Leaked documentation lends clues to a potential new Mario Bros movie. This isn’t the most ground-breaking revelation of the Sony fallout, but Mario Bros are great.

December 17

Moderators on Reddit are understood to have started preventing users from sharing stolen Sony documents on the site by banning them after receiving take-down notices from Sony.

December 18

Amazingly, in what seems like the finale to a poor heist movie, The Interview – now the most famous film since Titanic – is withdrawn from cinemas in the US, just as US government officials finally name North Korea as the source of the attack. Unnamed officials in a number of reports lay blame for the attack on Unit 21 of North Korea’s General Bureau of Reconnaissance. Not everyone is convinced, but by now the story is too strong to stop.

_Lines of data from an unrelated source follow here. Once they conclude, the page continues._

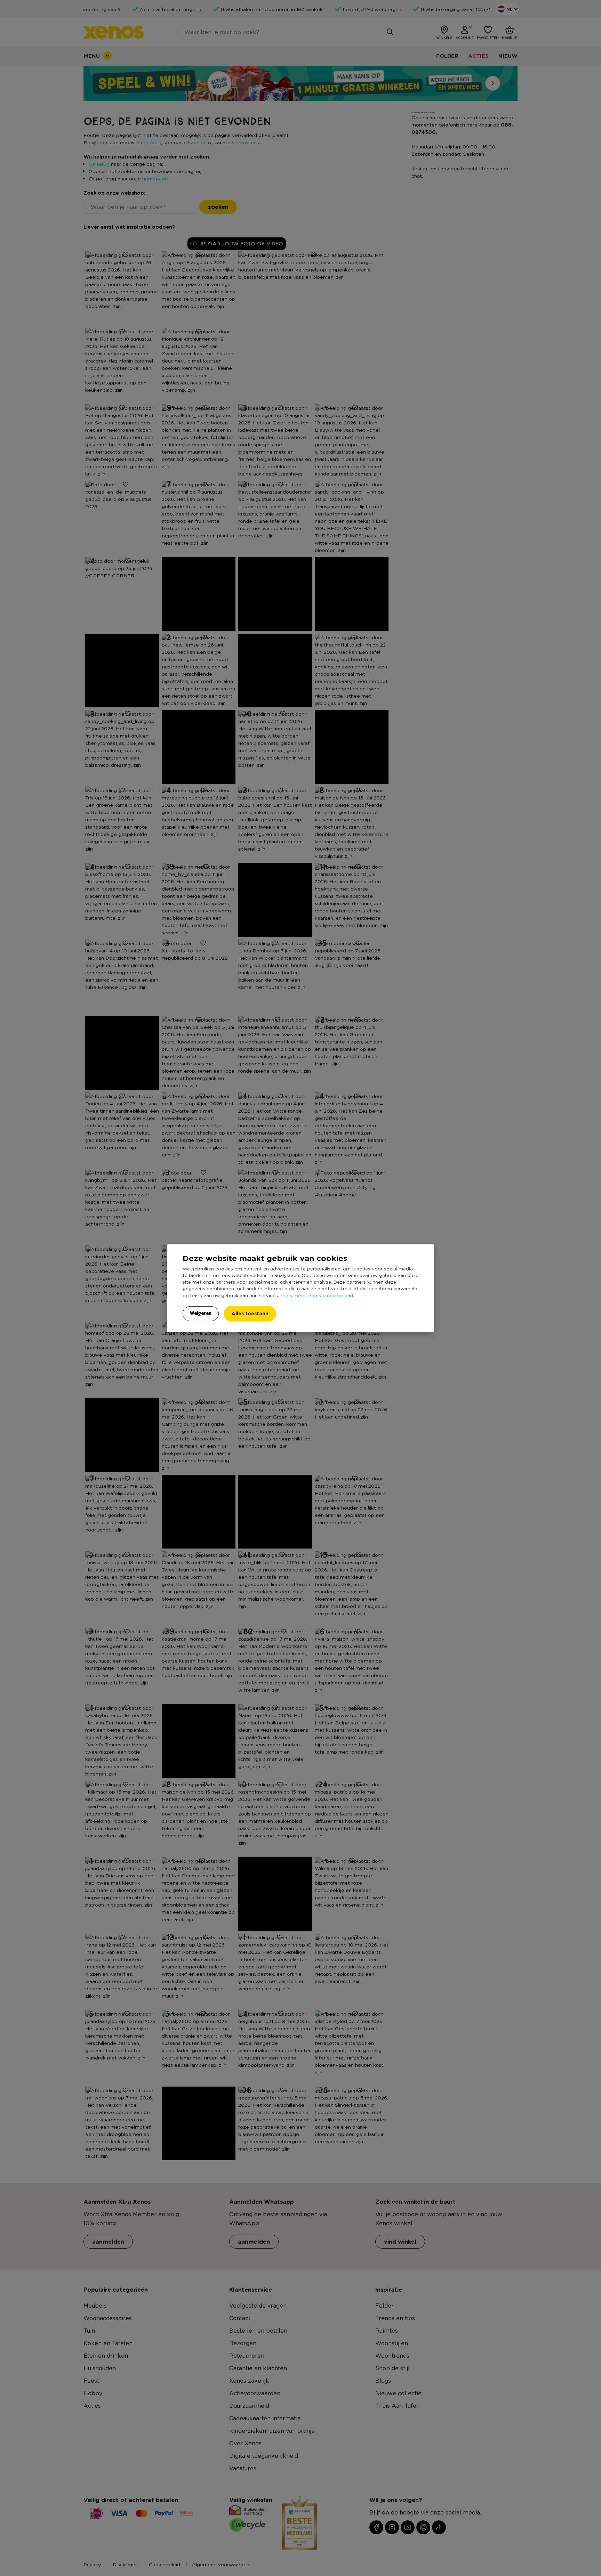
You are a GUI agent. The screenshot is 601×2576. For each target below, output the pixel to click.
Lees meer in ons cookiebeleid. (317, 1295)
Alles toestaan (250, 1313)
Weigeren (200, 1313)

North Korea's links to the Sony attack remain clouded in mystery

December 19

And for every poor heist movie, there’s an even worse sequel. Now GoP want all evidence that the film even existed erased from history. In an email sent to Sony executives and obtained by CNN, the hackers said the company’s decision to cancel the 25 December US theatrical release of The Interview was "very wise". "And we want everything related to the movie, including its trailers, as well as its full version down from any website hosting them immediately."

December 22

A lawyer for Sony says the company will release The Interview in an act of defiance against hackers who caused the movie’s cancellation at cinemas. US President Barack Obama deems the cancellation “a mistake,” before a rather sloppy reference to Kim Jong Un as “some dictator some place”. Bit rude. Interestingly, such state-sponsored moves in the US greater validate the countries deep routed surveillance operations. 'If we don't keep an eye, North Korea will get us!'…

December 23

Sony is understood to have threatened social media giant Twitter with legal action if it doesn’t ban accounts that are sharing leaked information emerging from the recent cyberattack on Sony Pictures Entertainment. Cart. Horse. Bolted.

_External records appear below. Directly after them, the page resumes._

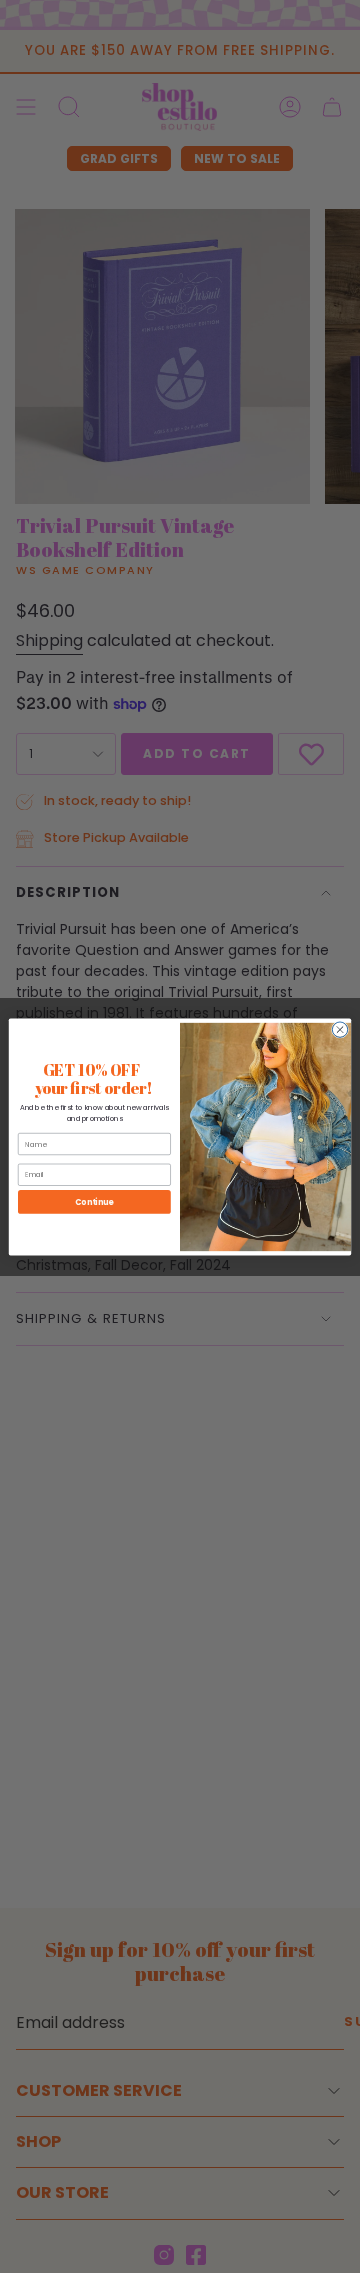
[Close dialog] (339, 1028)
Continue (94, 1201)
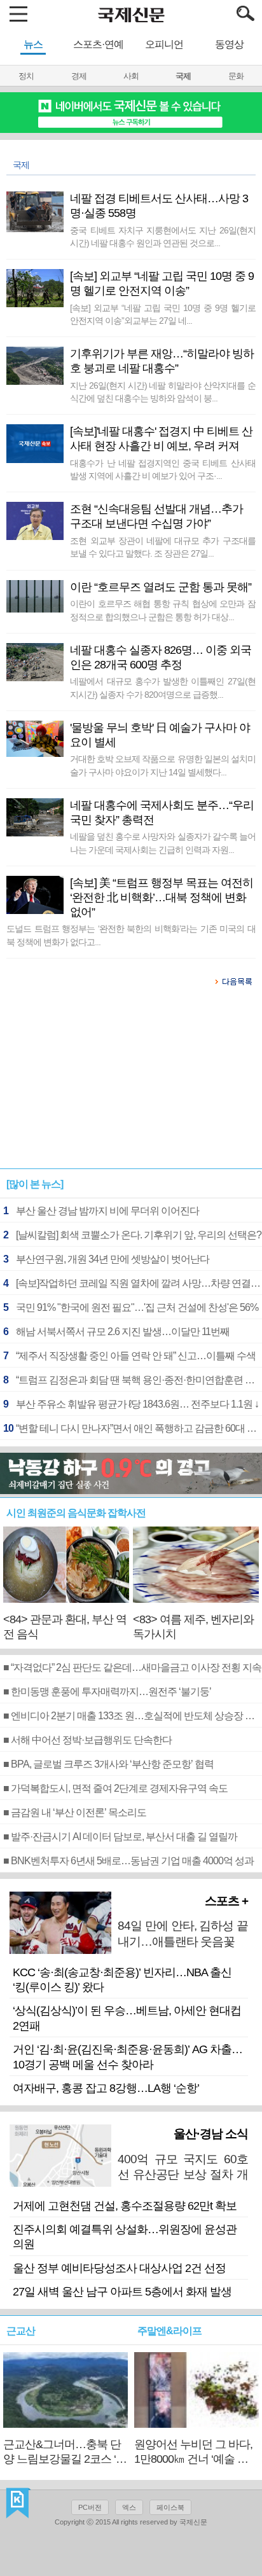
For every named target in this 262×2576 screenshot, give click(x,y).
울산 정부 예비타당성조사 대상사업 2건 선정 (119, 2268)
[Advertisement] (131, 1083)
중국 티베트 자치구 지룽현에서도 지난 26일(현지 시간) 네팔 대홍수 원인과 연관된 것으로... (162, 236)
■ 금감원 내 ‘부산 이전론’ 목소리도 (74, 1812)
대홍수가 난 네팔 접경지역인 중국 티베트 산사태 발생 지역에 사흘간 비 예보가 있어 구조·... (162, 469)
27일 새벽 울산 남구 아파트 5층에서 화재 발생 (122, 2291)
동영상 (229, 44)
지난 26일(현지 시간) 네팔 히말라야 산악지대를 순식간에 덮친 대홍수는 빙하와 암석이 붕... (162, 391)
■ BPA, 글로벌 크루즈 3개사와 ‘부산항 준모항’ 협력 (108, 1764)
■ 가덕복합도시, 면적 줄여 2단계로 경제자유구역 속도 (115, 1788)
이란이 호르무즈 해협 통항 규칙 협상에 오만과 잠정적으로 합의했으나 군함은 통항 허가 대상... (162, 610)
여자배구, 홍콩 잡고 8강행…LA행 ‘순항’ (106, 2088)
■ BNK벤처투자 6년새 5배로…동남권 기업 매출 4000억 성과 (128, 1860)
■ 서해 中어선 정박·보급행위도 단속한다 (87, 1740)
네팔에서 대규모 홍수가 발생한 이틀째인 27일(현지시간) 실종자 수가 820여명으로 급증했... (162, 687)
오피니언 (164, 44)
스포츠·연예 (98, 44)
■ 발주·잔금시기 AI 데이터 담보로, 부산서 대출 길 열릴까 (120, 1836)
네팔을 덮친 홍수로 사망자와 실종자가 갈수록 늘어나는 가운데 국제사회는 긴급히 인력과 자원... (162, 842)
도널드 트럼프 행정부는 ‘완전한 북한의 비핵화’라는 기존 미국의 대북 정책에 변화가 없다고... (130, 935)
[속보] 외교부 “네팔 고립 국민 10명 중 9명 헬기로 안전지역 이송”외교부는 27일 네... (162, 314)
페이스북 (170, 2507)
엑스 (129, 2507)
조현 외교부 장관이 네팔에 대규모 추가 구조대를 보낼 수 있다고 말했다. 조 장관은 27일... (162, 547)
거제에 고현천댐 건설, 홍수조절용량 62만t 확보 (125, 2205)
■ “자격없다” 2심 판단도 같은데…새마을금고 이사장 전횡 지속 (132, 1667)
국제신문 (18, 2503)
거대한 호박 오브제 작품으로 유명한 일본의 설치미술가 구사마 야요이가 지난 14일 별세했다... (162, 765)
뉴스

In a move widely assumed to be US-made, North Korea’s already limited internet access goes down for 10 hours.

December 25

Christmas Day, finally some solace … oh. PlayStation goes down once again, remaining down for several days. Again, Lizard Squad is behind this separate attack, however some solace for Sony as the FBI step in and start arresting alleged members of the group.

January 2

Sony forced to act as PlayStation users complain. “Since access to PlayStation Network was impacted during the holidays, we wanted to show our appreciation for your patience by offering all PlayStation Plus members that had an active membership or free trial on December 25th a membership extension of five days,” said Eric Lempel, vice president of Sony Network Entertainment in a blog post.

Then reports emerge that the original hackers probably still have access to Sony Pictures' online activities. Citing two people familiar with the investigation, The Wall Street Journal said investigators were unable to confirm that the hackers had been eradicated from Sony’s systems.